Homozygous and hemizygous lethal. Heterozygotes mimic Ubx in adding several hairs to and enlarging the
capitellum of the haltere; females homozygous for
RpII215Ubl, surviving by virtue of a duplication for
RpII215+, more severely affected with capitellum
approximately three times the size of that observed in
RpII215Ubl/+ and with two or more rows of bristles;
about 10% normal viability; poorly fertile in crosses
to wild type; sterile when crossed to RpII215Ubl
males with a duplication of RpII215+. Similarly
males with one mutant and one normal allele are more
extreme than females with one mutant and two normal
alleles. Acts as a dosage sensitive enhancer of Ubx,
transforming halteres into wing-like structures;
enhancement by RpII215Ubl/RpII215Ubl/+ >
RpII215Ubl/+ > RpII215Ubl/+/+. RpII215Ubl/+
interacts with heterozygotes for Ubxbx-3 and Ubxabx-1 but
not Ubxbx-1 to produce enlarged capitellum and with
Ubxbxd-100/+ to transform halteres into wing-like
structures; extra doses of Ubx+ counteract the
enhancing effects of RpII215Ubl. A second
interaction with Ubx/+ is the production of
miscadestral-like pigmentation. Ubx enhancement by
RpII215Ubl reduced in transheterozygotes with other
interacting alleles (Mortin, Kim and Huang, 1988). Furthermore in
RpII215Ubl/+//RpII215Ubl/0 gynandromorphs, the X0
tissue is without any RpII215Ubl phenotype,
displaying neither enlarged halteres nor enhancement
of Ubx expression, whereas the XX tissue exhibits both
enlarged halteres and Ubx enhancement (Mortin,
Perrimon and Bonner, 1985). RpII215Ubl/+ also display increased
frequencies of duplicated bristles in Dl/+ and in some
crosses causes Sb/+ flies to exhibit shortened and
broadened wings whose longitudinal veins fail to reach
the margin (Mortin, Kim and Huang, 1988). RpII215Ubl in
heterozygous combination with deficiencies for either
ct or sno is lethal and with lethal alleles of ct
produces a strong cut phenotype; produces a mutant
phenotype of allele specific severity in heterozygous
combination with deficiencies for or lethal alleles of
br, N, dm, slc, bi, oc, m, sd and sw; interacts with
heterozygotes for mutant alleles of oc, sno and sw,
but not the others; no interaction with dor, sn, ras,
or g deficiencies. Influence of the maternal genotype
apparent since patroclinous RpII215Ubl/Y and
RpII215Ubl/0 males from non-mutant mothers survive
at 20% the expected rate; they are phenotypically
normal but are sterile (Voelker et al.).
The recessive lethality of RpII215Ubl is not rescued by one copy of RpII140S1, RpII140S2, RpII140S5, RpII140S6, RpII140S8, RpII140S7, RpII140S11 or RpII140S12.
Causes the Ubx effect.
Gynandromorph analysis shows that the dominant Ubx-like phenotype, and the synergistic enhancement of Ubx by RpII215Ubl requires that both a wild-type RpII215 and a RpII215Ubl allele are present in the same cell.

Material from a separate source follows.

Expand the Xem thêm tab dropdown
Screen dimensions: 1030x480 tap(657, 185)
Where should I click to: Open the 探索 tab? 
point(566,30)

Degree of transformation of the haltere when heterozygous: RpII215H1 < RpII2157 < RpII215K2 < RpII2154 < RpII215Ubl.
Reduces the "Cbx" mesothorax phenotype of some Cbx alleles of Ubx. The reduction of the Cbx phenotype follows the order: UbxCbx-Hm > UbxCbx-2RM = UbxCbx-2 = UbxCbx-M1 > UbxCbx-1RM = UbxCbx-1 = UbxCbx-3 = UbxCbx-Twt.